Dampak Kasus Manipulasi data dalam pelaporan keuangan PT KAI tahun 2005, dalam laporan kinerja keuangan yang diterbitkan, perusahaan mengumumkan bahwa keuntungan sebesar Rp 60,90 Milyar telah diraih. Padahal sebenarnya perusahaan menderita kerugian sebesar RP 69,3 Milyar. Kerugian ini terjadi karena PT Kereta Api telah tiga tahun tidak menagih pendapatan. Padahal berdasarkan standar akuntansi keuangan, perusahaan tidak dapat dikelompokkan dalam bentuk pendapatan atau asset. Dengan demikian, kekeliruan dalam pencatatan tansaksi atau perubahan keuangan telah terjadi selama tahun 2005. Penurunan milai persediaan suku cadang dan perlengkapan sebesar Rp 24 Milyar yang diketahui pada saat dilakukan investasinya tahun 2002 diakui manajemen PT KAI sebagai kerugian secara bertahap selama lima tahun. Berdasarkan uraian diatas bahwa kasus PT KAI di atas berasal dari pembukuan yang tidak sesuai dengan standar yang telah ditetapkan. Kesalahan tersebut dikarenakan tidak menguasai prinsip akuntasi yang berlaku umum dan dapat menyebabkan masalah yang sangat menyesatkan bagi para pengguna laporan keuangan.
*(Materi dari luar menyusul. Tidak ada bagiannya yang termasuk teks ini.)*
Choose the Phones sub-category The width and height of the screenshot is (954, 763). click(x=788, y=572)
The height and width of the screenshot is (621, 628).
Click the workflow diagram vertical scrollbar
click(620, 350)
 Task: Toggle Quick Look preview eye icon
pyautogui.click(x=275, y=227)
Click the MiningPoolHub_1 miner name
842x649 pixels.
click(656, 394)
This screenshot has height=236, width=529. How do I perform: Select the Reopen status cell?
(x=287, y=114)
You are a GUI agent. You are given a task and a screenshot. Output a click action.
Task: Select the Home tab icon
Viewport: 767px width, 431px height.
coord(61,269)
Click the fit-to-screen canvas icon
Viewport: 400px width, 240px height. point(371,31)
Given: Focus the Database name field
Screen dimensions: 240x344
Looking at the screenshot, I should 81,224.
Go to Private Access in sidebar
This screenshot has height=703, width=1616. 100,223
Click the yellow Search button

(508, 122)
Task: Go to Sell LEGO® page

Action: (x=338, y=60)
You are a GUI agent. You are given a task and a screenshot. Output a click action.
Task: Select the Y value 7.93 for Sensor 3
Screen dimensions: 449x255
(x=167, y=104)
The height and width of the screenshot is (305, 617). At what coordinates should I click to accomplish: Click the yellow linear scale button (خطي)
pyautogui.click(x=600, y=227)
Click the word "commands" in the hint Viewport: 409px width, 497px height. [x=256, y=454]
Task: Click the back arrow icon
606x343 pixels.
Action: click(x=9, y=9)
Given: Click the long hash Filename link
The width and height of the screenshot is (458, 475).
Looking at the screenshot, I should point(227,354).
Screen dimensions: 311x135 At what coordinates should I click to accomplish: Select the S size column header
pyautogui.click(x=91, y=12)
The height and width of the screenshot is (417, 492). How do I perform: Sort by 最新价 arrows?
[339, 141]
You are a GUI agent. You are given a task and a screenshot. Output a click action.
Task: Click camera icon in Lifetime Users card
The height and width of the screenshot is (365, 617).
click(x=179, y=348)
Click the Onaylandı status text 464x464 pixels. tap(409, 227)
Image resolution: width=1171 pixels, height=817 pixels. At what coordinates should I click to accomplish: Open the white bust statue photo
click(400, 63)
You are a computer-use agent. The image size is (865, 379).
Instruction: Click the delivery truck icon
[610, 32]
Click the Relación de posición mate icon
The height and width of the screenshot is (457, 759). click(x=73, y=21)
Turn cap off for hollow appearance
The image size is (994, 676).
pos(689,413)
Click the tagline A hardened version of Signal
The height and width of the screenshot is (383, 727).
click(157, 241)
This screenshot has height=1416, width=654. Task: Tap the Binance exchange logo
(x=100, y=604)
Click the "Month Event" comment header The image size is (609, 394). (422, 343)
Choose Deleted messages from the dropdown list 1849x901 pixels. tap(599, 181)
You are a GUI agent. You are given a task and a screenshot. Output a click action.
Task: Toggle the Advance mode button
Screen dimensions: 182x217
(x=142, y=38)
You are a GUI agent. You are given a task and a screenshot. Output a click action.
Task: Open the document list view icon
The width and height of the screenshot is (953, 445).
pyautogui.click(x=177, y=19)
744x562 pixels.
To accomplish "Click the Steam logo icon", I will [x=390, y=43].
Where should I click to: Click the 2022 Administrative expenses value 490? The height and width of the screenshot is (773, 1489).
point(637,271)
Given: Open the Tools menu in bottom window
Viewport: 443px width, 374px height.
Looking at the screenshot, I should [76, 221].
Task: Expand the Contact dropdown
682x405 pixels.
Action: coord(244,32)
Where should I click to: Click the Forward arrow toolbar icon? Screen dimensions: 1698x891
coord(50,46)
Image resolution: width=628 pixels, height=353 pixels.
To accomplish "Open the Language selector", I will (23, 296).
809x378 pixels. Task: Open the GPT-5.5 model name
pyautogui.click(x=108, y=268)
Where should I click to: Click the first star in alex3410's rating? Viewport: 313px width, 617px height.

Hal tersebut menunjukkan bahwa rendahnya kualitas laporan keuangan PT KAI Tbk yang disebabkan karena pencatatan yang tidak sesuai dan kurang menguasai prinsip-prinsip akuntansi, serta menunjukkan lemahnya Good Corporate Governance. Solusi dan Rekomendasi Ada beberapa hal yang dapat dilakukan perusahaan agar kecurangan seperti ini bisa diantisipasi yakni : 1. Menerapkan Good Corporate goernance (GCG) 2. Harus ada upaya untuk membenarkan kesalahan tahun-tahun lalu, karena konsistensi yang salah tidak boleh dipertahankan. 3. Komite Audit tidak berbicara kepada publik, karena esensinya Komite Audit adalah organ Dewan Komisaris sehingga pendapat dan masukan Komite Audit harus disampaikan kepada Dewan Komisaris. 4. Komite Audit berperan aktif dalam mengkoordinasikan seluruh tahapan proses auditing. 5. Manajemen menyusun laporan keuangan secara tepat waktu, akurat dan full disclosure. 6. Memperbaiki komunikasi antara auditor dengan pihak-pihak yang berinteraksi, yaitu manajemen, Komite Audit, dan auditor intern.  7. Membangun pengawasan yang efektif di tubuh perusahaan.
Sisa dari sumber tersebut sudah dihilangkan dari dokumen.